§ KURZAUFGABE 1: Welcher Schauspieler übernimmt laut der Theaterkritik zu „Das Ding“ die Rolle des Eroberers Magellan?
§ KURZAUFGABE 2: Schreib die Theaterkritik zu „Das Ding“ im Anschluss an ihren letzten Satz weiter.

§ TEXTABSCHNITT:

===============

Mit dieser vermutlich weltgeschichtlichen Weichenstellung beginnt "Das Ding" von Philipp Löhle, vom Schauspielhaus Hamburg und Jan Philipp Gloger im Festzelt der Ruhrfestspiele Recklinghausen uraufgeführt. Gloger steckt den störrischen portugiesischen König (Janning Kahnert) und den schon ältlichen Eroberer Magellan (schön stoisch: Tim Grobe) in bunte, bieder historistische Stoffkostüme unter Perücken.

Durch Raum und Zeit reisen

Nach diesem Vorspiel, das an sommerliche
Burgfestspiele in Kleinstädten erinnert, geht es spröde weiter wie in der schlichtesten szenischen Lesung: zwei Pappkartons, Mikrophone, fünf Stühle. Darauf sehen wir: fünf Schauspieler, die sich aus den Kartons ihre Perücken holen und jene Requisiten, die in Löhles Globalisierungsmanifest als Leitmotive durch Raum und Zeit reisen und immer furioser vor uns die ganze Welt eröffnen.

Denn alles hängt mit allem zusammen: Weil ein brasilianischer Sojabaron einem argentinischen Bauern das Land wegnimmt, können wir so leckeres Schweinefleisch essen - denn das Soja wurde nach China, als Futter verarbeitet nach Rumänien, und schließlich als Schwein zum Fleischer unseres Vertrauens geflogen.

Absurde Versuchsanordnung

Es ist nicht einfach, Philipp Löhles Geschichte nachzuerzählen. Spät erst begreift man, was "Das Ding" überhaupt ist: Eine Baumwollsaat. An ihrem Beispiel erzählt Löhle eine moderne Weltumquerung. Ähnlich, wie Magellan einst mit fünf Schiffen in Sevilla aufbrach und immerhin ein einziges davon zwei Jahre später in den gleichen Hafen wieder zurückkehrte, rast eine heutige Baumwollsaat um den Globus: wird von Afrikanern gepflückt, von Chinesen gepult, zum Trikot verarbeitet, erlebt etliche Fußballtore der Nachwuchshoffnung Patrick Dräger (Martin Wißner spielt ihn als prosaisch-pragmatischen Nerd von nebenan), den Unfalltod seiner Schwester Julia, die Internet-Porno-Versuche seiner anderen Schwester Katrin (lieblich und tough zugleich: Maria Magdalena Wardzinska), wird von einer Kugel des chinesischen Baumwollpulers und Geschäftsmanns Li getroffen, der sich in Katrin verliebt hat und extra wegen ihr nach Deutschland geflogen ist.

===============

§ VORLIEGENDE ANGABEN:
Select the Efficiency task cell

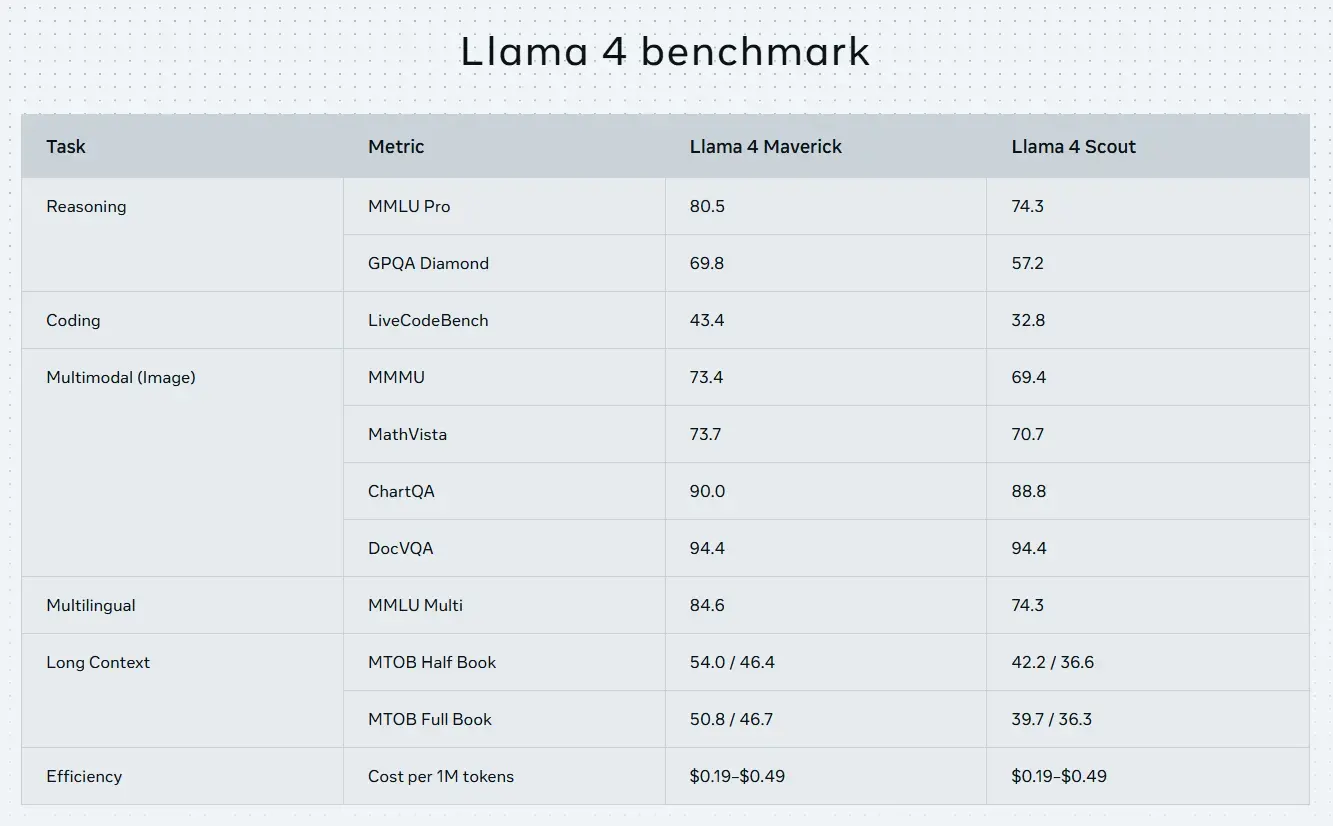[x=183, y=777]
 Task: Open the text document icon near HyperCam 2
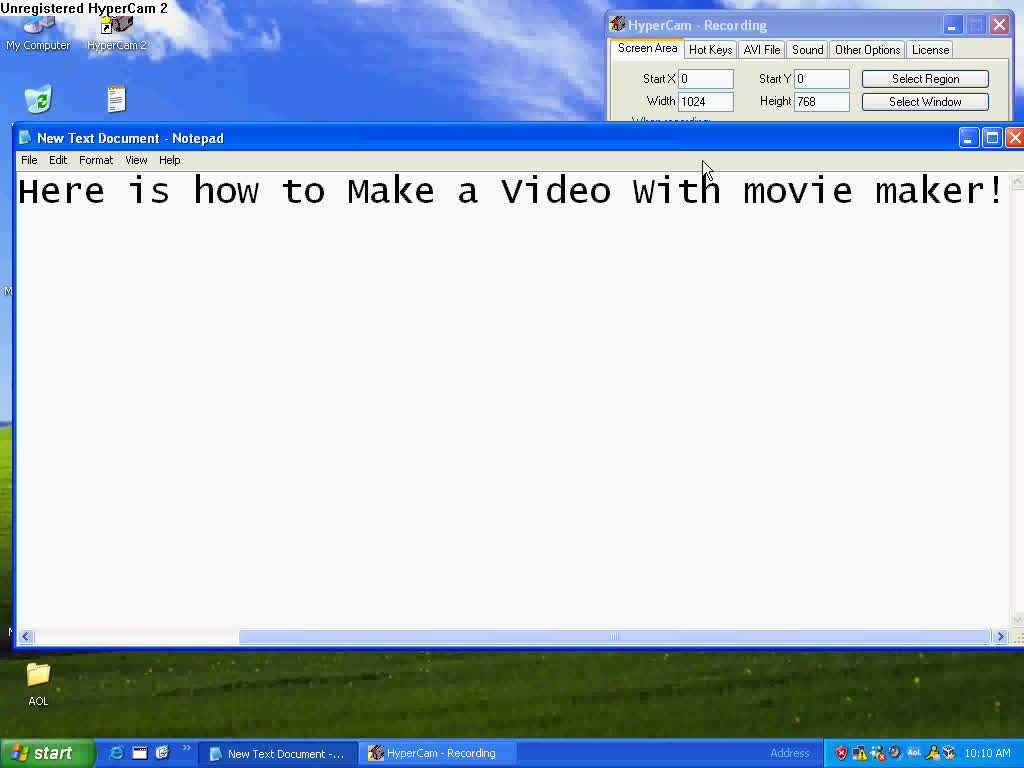pos(115,97)
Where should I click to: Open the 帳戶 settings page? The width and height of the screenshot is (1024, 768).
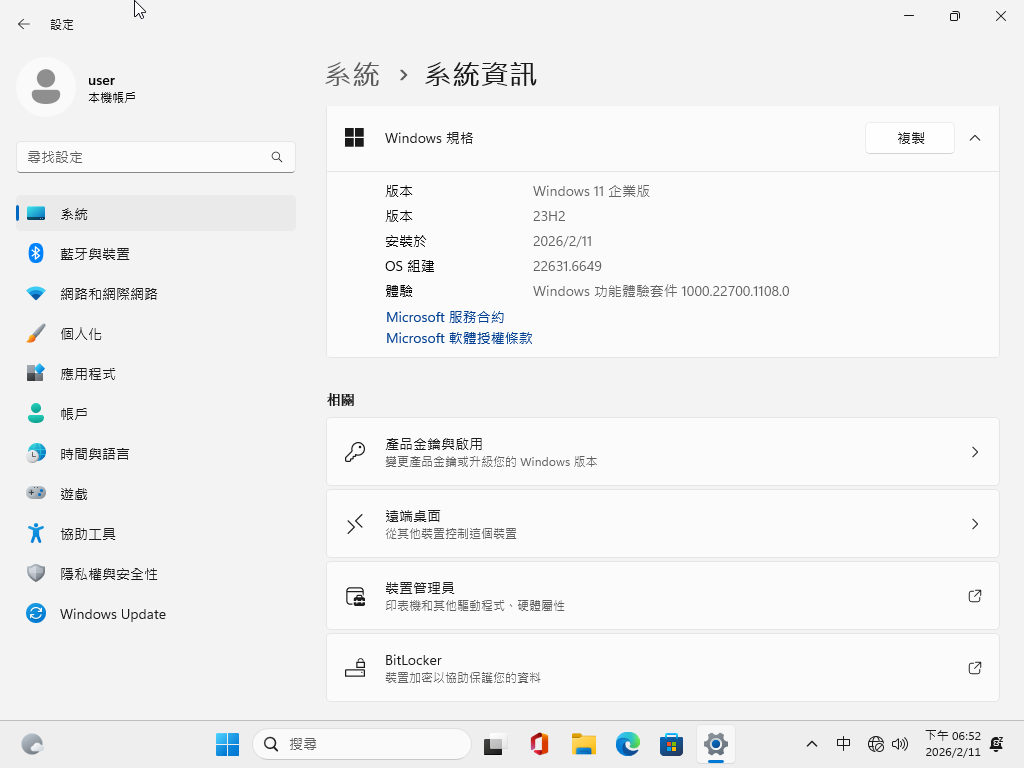[74, 414]
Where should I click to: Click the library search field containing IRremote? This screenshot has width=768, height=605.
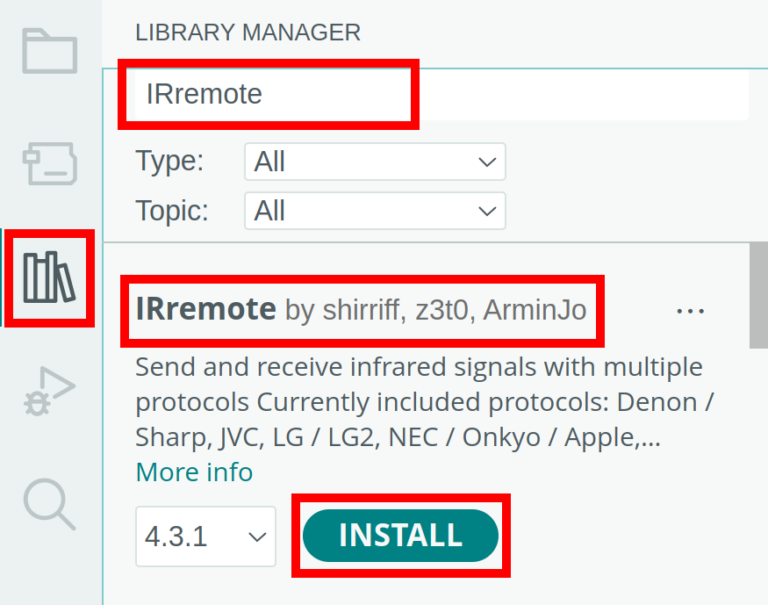click(x=440, y=95)
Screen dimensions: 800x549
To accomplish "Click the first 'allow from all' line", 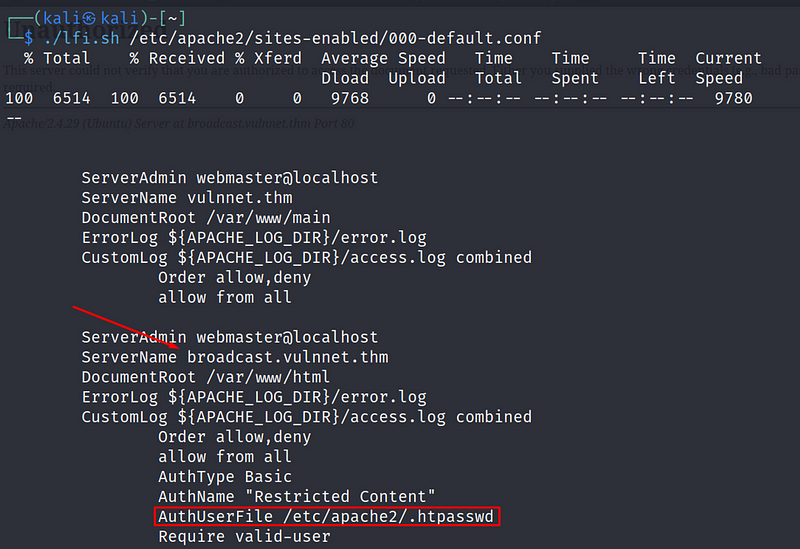I will tap(224, 297).
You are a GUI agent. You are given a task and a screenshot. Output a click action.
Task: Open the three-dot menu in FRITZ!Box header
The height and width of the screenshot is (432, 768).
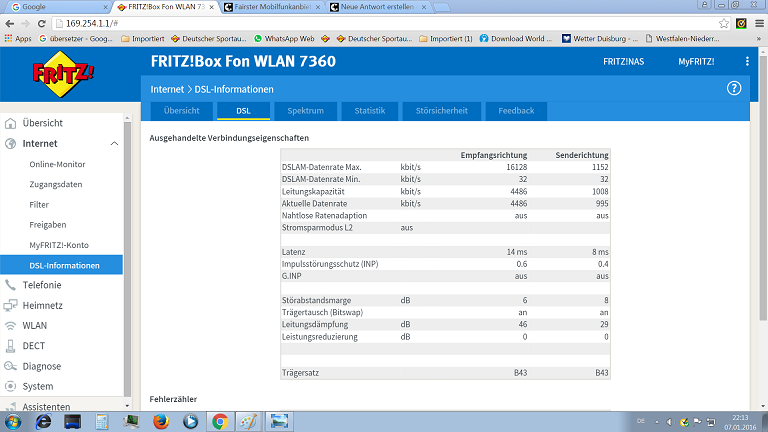pos(747,61)
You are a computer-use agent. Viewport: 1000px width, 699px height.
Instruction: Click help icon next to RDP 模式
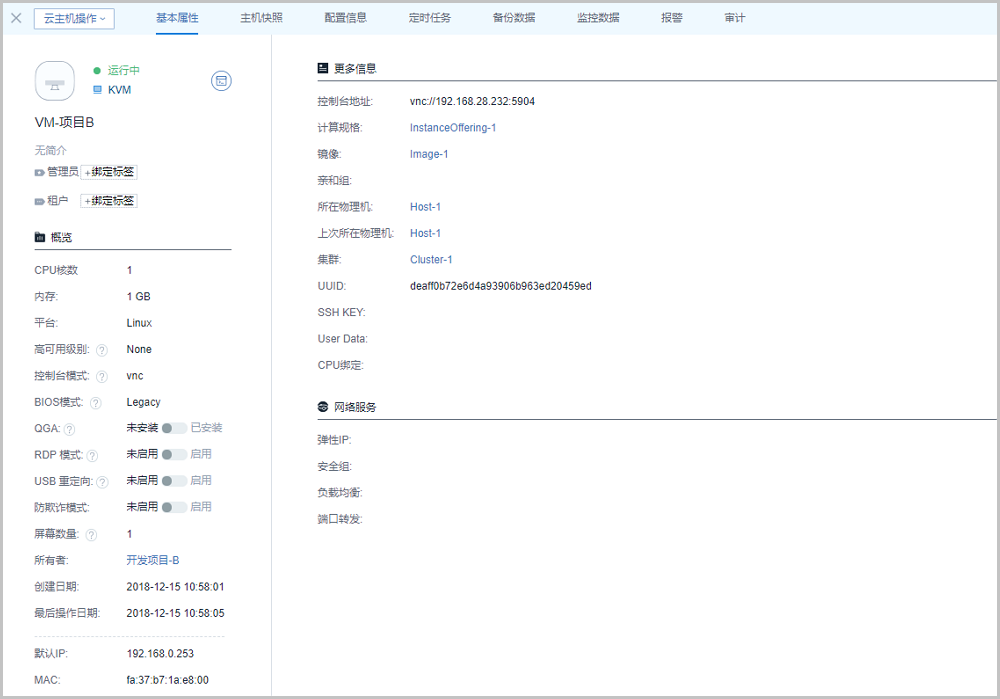coord(92,456)
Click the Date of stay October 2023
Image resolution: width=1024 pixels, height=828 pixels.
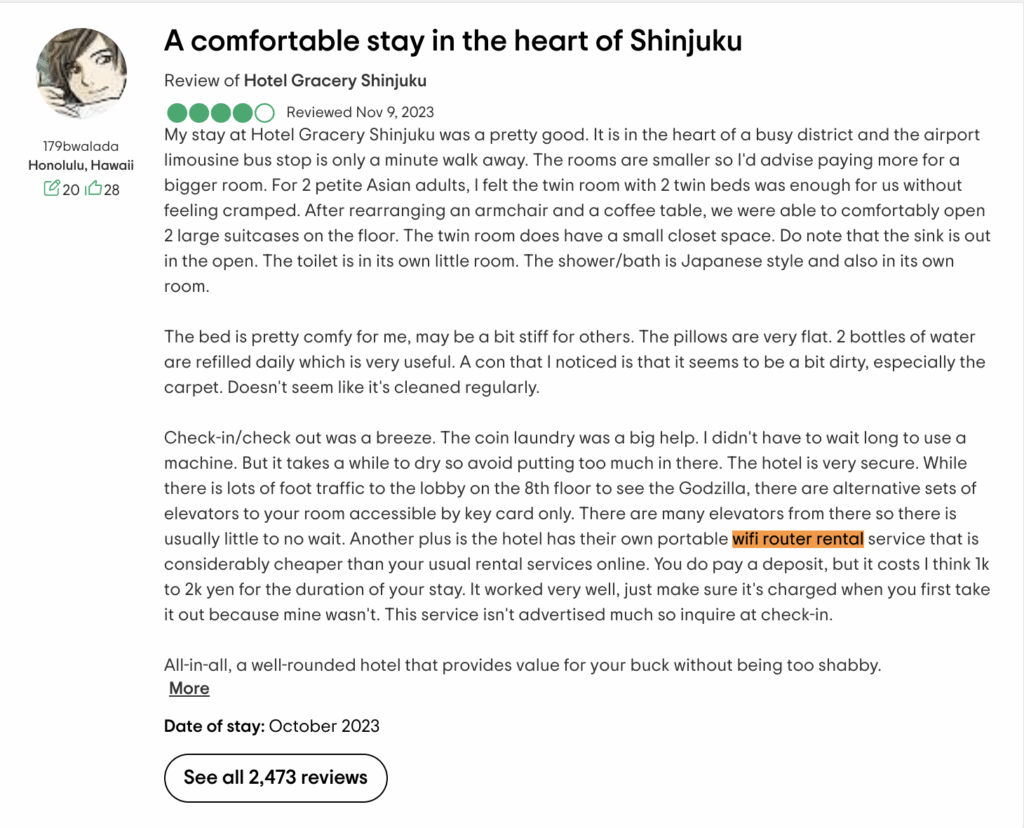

===============

§ SCHRIFTLICHE ANTWORT 1: Tim Grobe

§ SCHRIFTLICHE ANTWORT 2:
Falsch getroffen hat er sie übrigens, weil ihr Exfreund Beat zum Entwicklungshelfer geworden ist, in Afrika mit Öko-Samen bankrott ging und nun alte Bürgerkriegswaffen zu Geld gemacht hat, die von der UNO untauglich gemacht wurden. Und schließlich reist das durchlöcherte Trikot als Altkleidung wieder zurück nach Afrika, zu jenem Mann, der es einst als Öko-Samen pflückte.
Das klingt kompliziert und ist es auch. Doch Löhle hat sein komplex gebautes Stück fein austariert: eine absurde Versuchsanordnung, die durchspielt, was wäre, wenn wirklich alles zusammenhinge.

Zeichenhafte Vertreter fremder Welten

Sprachlich ist "Das Ding" recht einfach und umgangssprachlich gestrickt, erinnert zudem stark an Roland Schimmelpfennigs "Goldenen Drachen", ist dafür aber auch weniger bösartig und brutal und zeigt im Gegensatz zu Schimmelpfennig echte Menschen. Gleichzeitig schwingt es sich zur gewaltigen, poetischen und nebenbei auch komischen Weltmetapher auf, in der Leitmotive wie Koi-Karpfen, Pistolen, Schweinefleisch vertikal und horizontal durch Raum und Zeit reisen.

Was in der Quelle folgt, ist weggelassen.